Saturday, on Istikklal Caddesi, Istanbul’s most famous avenue. Normally, there is some kind of demonstration. Along with the shoppers and tourists, the long avenue which leads to Taksim Square has in recent months been home to anti-government protests. But there is always something. Other days you can be sure to run into young communists handing out copies of their newspaper, or else Kurdish groups waving signs and banners, or Circasians, even gay rights representatives. Like the Arcata Plaza, Taksim Square is a platform for dissent, display and unrest.

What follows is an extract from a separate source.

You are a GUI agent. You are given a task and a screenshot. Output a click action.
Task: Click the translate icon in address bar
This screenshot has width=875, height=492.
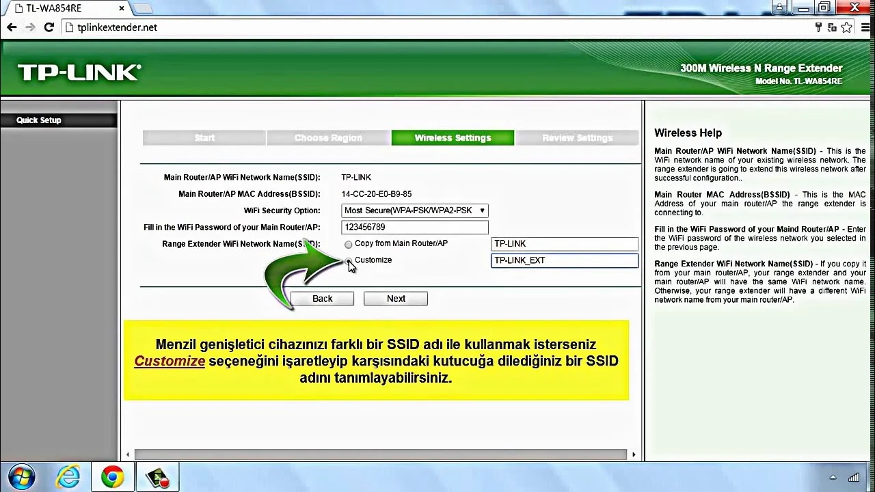click(x=832, y=27)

But today, even though it’s still early, is quiet. The quiet is strange, considering that important local elections are coming next week. A few blocks from Taksim, in Cihangir, a fashionable neighborhood overlooking the Bosphorous, people sit outside cafes eating brunch and reading newspapers. Steep, narrow streets, where dilapidated Ottoman houses have been partially restored to house galleries and antique shops, squares of sunlight playing with languid shadows … the narrow street with the high stone wall leading past the Italian lycee and bathhouses and back out onto Istikklal Caddesi. Here the true World dreams idly past, to the sound of the saz players, en route to appointments with destiny, with friends, with hairdressers.
There were rumours in the papers that Prime Minister Recep Tayyip Erdogan’s AK Party – for whom the elections are something of a referendum of ıts 10-year rule over the country—might plan something, some random act of violence, that could be pinned on the demonstrators, tipping the balance in AK Party’s favour ahead of the elections. So the demonstrators had been told by the opposition leaders to stay home. So the rumour goes.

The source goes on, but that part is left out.